→ TASK TO COMPLETE:
Go through the data from its first line and retype each line, stopping once the line containing "The height and width of the screenshot is (482, 978)." has been retyped.

▬▬▬▬▬▬

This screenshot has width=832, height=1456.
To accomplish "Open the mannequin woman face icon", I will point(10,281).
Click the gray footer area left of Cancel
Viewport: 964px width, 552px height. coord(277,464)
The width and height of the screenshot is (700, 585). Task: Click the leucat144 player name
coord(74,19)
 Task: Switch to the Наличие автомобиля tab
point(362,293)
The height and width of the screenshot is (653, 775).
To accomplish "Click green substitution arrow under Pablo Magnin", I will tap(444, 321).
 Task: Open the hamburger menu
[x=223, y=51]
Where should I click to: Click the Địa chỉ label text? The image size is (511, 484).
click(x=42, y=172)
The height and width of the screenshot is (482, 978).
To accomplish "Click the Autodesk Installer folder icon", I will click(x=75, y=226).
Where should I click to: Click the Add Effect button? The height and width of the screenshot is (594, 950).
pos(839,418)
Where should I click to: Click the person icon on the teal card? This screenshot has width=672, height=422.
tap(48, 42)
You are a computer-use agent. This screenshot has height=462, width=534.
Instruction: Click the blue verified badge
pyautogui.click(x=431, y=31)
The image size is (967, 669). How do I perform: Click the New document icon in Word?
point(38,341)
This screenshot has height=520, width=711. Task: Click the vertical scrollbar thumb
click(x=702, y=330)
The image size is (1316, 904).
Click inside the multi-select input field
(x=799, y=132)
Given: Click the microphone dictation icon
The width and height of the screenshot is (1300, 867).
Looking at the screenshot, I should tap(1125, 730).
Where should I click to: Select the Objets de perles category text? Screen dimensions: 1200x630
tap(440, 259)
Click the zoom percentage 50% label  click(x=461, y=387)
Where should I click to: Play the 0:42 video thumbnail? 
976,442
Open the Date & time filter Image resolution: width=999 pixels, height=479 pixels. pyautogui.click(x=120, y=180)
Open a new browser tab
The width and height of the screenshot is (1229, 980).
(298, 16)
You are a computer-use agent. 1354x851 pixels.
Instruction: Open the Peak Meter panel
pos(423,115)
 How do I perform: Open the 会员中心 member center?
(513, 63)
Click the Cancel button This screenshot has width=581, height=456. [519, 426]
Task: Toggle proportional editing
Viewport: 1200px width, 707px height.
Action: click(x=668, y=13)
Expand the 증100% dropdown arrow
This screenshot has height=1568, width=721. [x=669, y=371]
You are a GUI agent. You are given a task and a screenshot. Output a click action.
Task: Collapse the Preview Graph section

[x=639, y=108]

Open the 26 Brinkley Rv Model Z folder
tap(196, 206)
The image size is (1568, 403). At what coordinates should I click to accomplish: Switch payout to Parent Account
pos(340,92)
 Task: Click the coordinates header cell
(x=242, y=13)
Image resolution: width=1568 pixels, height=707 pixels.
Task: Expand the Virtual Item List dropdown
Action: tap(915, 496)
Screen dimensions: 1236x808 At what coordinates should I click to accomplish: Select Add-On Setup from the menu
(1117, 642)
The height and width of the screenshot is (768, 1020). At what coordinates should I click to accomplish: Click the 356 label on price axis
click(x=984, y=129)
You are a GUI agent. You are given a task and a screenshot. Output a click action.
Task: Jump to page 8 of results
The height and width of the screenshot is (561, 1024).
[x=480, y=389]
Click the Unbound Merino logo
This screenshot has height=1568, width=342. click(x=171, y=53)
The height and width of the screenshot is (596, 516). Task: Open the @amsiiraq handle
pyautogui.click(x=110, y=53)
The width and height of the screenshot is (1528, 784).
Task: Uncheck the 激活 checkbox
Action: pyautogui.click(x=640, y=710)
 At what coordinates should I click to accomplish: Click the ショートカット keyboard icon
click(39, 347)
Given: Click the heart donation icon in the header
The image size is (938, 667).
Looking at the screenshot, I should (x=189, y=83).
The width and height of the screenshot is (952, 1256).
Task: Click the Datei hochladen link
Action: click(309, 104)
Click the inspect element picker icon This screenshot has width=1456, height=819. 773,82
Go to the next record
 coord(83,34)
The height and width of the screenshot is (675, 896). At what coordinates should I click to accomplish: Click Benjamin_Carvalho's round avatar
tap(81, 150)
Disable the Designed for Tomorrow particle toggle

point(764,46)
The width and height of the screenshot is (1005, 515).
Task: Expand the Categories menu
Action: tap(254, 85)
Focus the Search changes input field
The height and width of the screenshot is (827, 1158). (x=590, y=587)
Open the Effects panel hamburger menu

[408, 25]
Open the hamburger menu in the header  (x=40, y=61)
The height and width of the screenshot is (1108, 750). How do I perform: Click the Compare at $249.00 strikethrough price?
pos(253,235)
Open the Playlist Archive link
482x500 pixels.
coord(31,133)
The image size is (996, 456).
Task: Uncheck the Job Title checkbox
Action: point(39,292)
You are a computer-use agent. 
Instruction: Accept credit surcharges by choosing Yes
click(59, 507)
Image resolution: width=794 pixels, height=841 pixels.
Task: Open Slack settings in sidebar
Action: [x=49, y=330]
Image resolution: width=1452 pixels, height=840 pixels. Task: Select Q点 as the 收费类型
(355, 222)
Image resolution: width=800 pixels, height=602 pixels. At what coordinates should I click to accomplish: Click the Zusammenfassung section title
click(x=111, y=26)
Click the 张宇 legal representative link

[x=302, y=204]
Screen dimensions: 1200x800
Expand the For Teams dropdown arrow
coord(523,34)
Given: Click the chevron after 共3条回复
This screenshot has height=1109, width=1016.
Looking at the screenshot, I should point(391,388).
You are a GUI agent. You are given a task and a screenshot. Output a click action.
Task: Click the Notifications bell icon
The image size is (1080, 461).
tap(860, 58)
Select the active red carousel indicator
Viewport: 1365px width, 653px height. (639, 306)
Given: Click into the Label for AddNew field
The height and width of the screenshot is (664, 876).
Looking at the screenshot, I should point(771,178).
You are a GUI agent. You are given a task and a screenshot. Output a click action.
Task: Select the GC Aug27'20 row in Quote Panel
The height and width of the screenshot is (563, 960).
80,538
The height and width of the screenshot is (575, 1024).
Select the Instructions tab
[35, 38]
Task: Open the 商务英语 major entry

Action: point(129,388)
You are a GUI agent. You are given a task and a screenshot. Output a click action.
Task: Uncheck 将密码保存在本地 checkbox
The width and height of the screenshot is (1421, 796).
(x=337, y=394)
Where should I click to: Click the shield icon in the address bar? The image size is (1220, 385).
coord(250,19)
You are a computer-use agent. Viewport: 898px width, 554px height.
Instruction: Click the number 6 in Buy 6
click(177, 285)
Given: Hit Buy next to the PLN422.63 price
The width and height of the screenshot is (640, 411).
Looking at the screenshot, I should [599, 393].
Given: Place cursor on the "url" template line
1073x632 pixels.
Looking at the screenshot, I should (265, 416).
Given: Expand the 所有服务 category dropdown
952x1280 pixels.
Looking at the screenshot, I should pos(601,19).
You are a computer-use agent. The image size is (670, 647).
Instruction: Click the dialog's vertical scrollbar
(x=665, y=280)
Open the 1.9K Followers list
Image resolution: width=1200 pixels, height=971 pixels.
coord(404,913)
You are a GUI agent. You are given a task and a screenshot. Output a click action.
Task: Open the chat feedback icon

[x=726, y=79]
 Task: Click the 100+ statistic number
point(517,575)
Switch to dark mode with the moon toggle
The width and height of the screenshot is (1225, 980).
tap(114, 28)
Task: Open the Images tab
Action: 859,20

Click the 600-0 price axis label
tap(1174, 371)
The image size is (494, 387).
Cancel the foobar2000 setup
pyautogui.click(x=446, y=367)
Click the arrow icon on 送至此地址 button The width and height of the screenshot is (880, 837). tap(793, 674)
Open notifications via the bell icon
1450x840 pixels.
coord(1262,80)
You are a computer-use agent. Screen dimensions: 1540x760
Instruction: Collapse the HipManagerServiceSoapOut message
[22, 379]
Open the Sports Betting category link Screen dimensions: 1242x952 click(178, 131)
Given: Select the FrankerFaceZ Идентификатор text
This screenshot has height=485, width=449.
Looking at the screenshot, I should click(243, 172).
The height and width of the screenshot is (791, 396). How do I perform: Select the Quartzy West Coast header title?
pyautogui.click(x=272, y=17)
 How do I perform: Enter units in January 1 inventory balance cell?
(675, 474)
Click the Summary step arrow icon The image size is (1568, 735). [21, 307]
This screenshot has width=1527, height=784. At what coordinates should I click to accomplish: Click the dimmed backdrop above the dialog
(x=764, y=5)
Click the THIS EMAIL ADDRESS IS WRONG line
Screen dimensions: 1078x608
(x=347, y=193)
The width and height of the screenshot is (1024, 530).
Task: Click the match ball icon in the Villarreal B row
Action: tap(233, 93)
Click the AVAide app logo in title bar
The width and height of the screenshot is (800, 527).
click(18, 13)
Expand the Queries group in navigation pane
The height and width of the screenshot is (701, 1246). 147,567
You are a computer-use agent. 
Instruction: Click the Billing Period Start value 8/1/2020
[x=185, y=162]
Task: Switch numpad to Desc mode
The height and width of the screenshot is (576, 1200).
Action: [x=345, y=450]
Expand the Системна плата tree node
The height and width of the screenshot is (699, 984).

▬▬▬▬▬▬

→ TASK OUTPUT:
This screenshot has width=832, height=1456.
To accomplish "Open the mannequin woman face icon", I will point(10,281).
Click the gray footer area left of Cancel
Viewport: 964px width, 552px height. coord(277,464)
The width and height of the screenshot is (700, 585). Task: Click the leucat144 player name
coord(74,19)
 Task: Switch to the Наличие автомобиля tab
point(362,293)
The height and width of the screenshot is (653, 775).
To accomplish "Click green substitution arrow under Pablo Magnin", I will tap(444, 321).
 Task: Open the hamburger menu
[x=223, y=51]
Where should I click to: Click the Địa chỉ label text? The image size is (511, 484).
click(x=42, y=172)
The height and width of the screenshot is (482, 978).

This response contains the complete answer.